At this point in my life, I should be a shareholder in every chip company who makes salt and vinegar chips. I am consistently and honestly putting in the work to be the worlds number one salt and vinegar consumer. Eating salt and vinegar anything is not for the faint, it demands a certain masochistic behavior to be able to consume the amount that I do which in turn explains the taste buds.
Vinegar is the most abundant ingredient in my cabinet. Different small batch vinegars that I love like Tart or from larger craft vinegars like Brightland. Even the local grocery store brand of white distilled vinegar - it’s all there, and it all gets used more than anything else.

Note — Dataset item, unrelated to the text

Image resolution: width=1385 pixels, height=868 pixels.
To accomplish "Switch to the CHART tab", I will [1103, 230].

A part of my own tastes now includes choosing the funniest option available, and shells are the epitome of humor. I could have easily picked the safe option of rigatoni or the considerably worse decision of penne. No. I want to be funny, I want to live with joy, and shells are joyful. They make me feel good when I cook them and when I eat them. That’s all I need these days.

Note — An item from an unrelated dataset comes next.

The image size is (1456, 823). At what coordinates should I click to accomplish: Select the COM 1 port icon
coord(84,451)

The point of this salad (if I can call it that?) is to not sit inside. It is simply too hot to be cooking indoors (yes you still have to cook the pasta inside) and you guessed it, this is better the day after, much like most foods in this life.
marinated tomatoes and shells
serves 4-6
Ingredients
1 - 1 ½ lbs. of tomatoes (medium to large tomatoes)
16oz / 1lb. of jumbo shells
¼ - ⅓ cup of red wine vinegar
½ bunch of parsley
Greens for toppings, i.e. arugula, pea shoots, spinach, etc.
For the breadcrumbs
¼ cup of olive oil
1 ½ cups of panko breadcrumbs
3 garlic cloves / sliced or grated
Chili flake to taste
2-3 anchovy filets / chopped (optional)
Instructions
To prep the tomatoes, cut into large chunks and set into a large bowl. Season generously with salt and pepper and cover the red wine vinegar then mix to completely combine. Let sit to marinate for at least 30 minutes, longer the better.
Once the tomatoes have marinated, cook the pasta until completely done (you aren't cooking it anymore after), then drain the pasta.
Toss the hot pasta with a little bit of tomato/vinegar juice and chopped parsley. Mix with the starchy pasta until the sauce thickens.
Plate with the pasta and serve the tomatoes in and around the shells of the tomatoes, top with more of the tomato/vinegar and top with the greens.
To make the breadcrumbs
In a large skillet, heat the olive oil over medium low heat and add in the sliced/grated garlic, chopped anchovies (if using) and chili flakes from cold.
Once the garlic and anchovies start to sizzle, add in the breadcrumbs. Cook the breadcrumbs on medium low heat until it has browned. Immediately remove from the heat and season with salt to taste.